Tree pollen: Very Low. Grass pollen: High. Weed pollen: None.
Pollen conditions in Winston-Salem are expected to remain similar tomorrow.
Winston-Salem sits in the Piedmont region of North Carolina, where a humid subtropical climate, mild winters, and a long growing season combine to produce one of the more challenging allergy environments in the Southeast.
Tree pollen typically opens the season in late February and peaks from March through April, driven by oak, pine, cedar, birch, maple, hickory, sweetgum, and sycamore—with the region's notorious yellow pine dust coating cars and outdoor surfaces during peak weeks.
As tree counts taper in May, grass pollen takes over and remains elevated through July, with Bermuda, Kentucky bluegrass, orchard, fescue, and timothy grasses among the dominant triggers.
Late summer into fall brings weed pollen, led by ragweed from mid-August through the first hard frost in October or early November, alongside pigweed, lamb's quarters, plantain, and nettle.

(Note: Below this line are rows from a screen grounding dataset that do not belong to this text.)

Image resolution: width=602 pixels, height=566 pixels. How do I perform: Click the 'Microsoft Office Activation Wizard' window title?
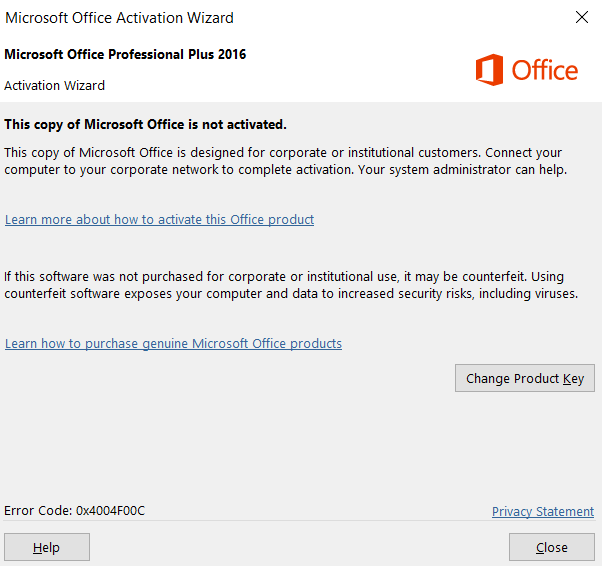click(120, 16)
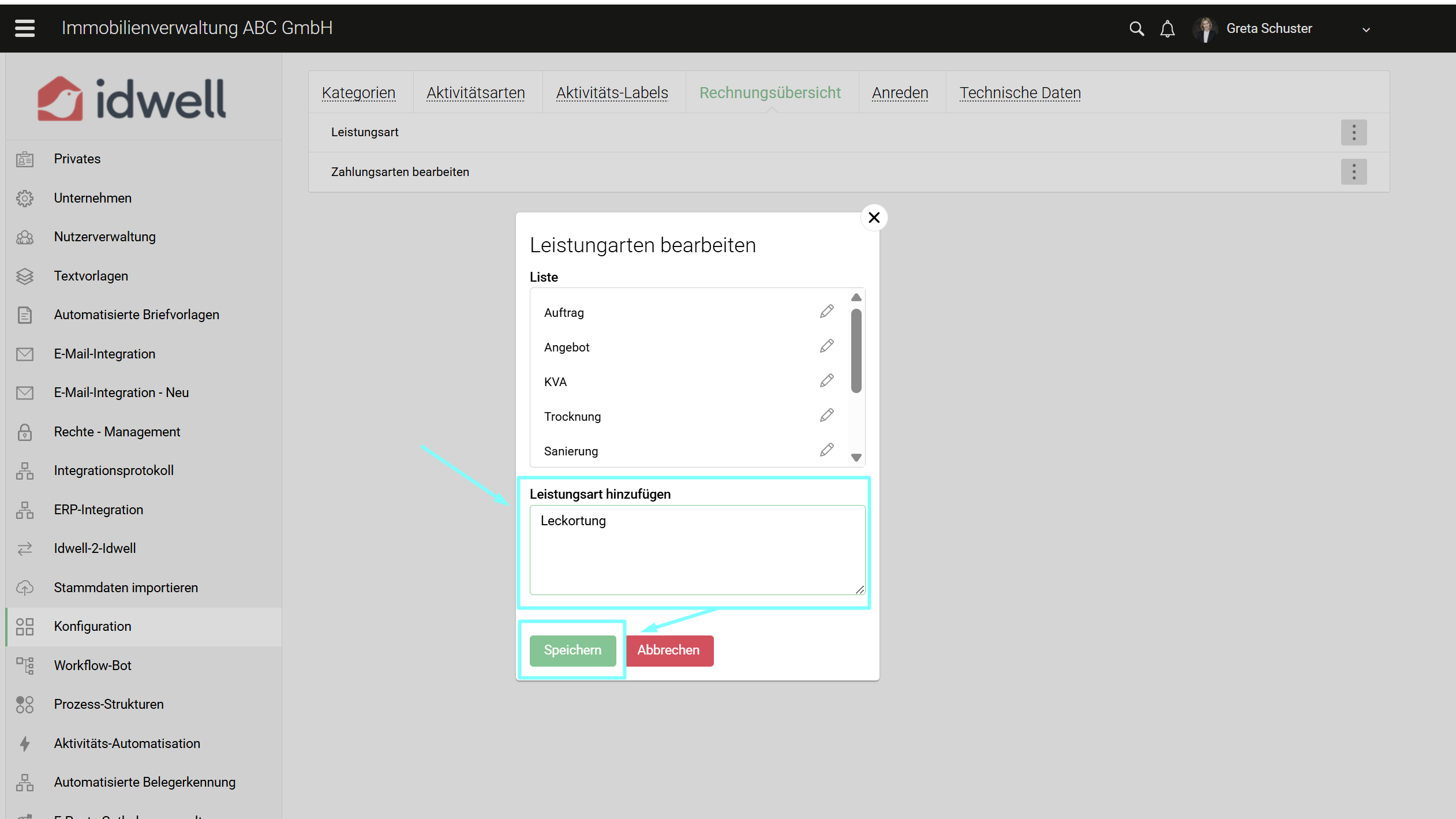The width and height of the screenshot is (1456, 819).
Task: Click the search magnifier icon
Action: coord(1136,28)

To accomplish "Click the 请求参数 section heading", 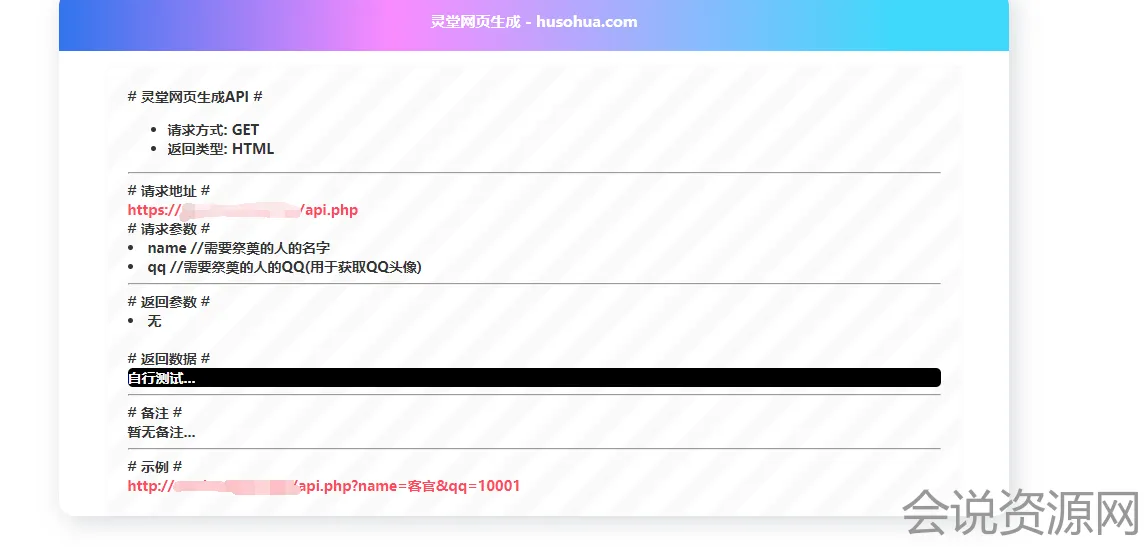I will click(169, 229).
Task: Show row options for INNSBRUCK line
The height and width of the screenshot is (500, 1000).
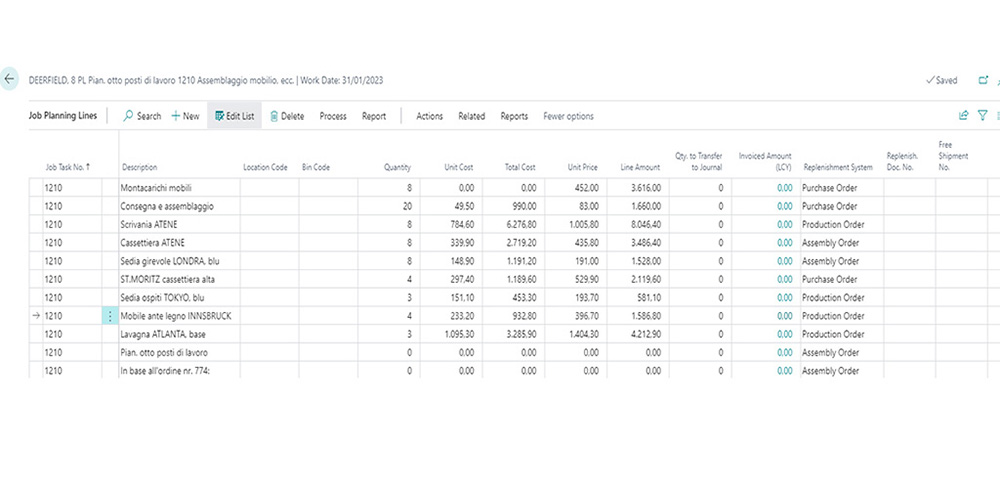Action: [109, 316]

The overlap between tree and grass seasons in May, and between grass and weed pollens in August, often intensifies symptoms for multi-sensitive individuals.
Beyond pollen, the area's persistent humidity supports high outdoor and indoor mold counts—especially Alternaria and Cladosporium—while dust mites thrive year-round, and summertime ozone and vehicle pollution can worsen reactions.
Overall, Winston-Salem's allergy profile is marked by a long, overlapping pollen calendar compounded by significant mold pressure.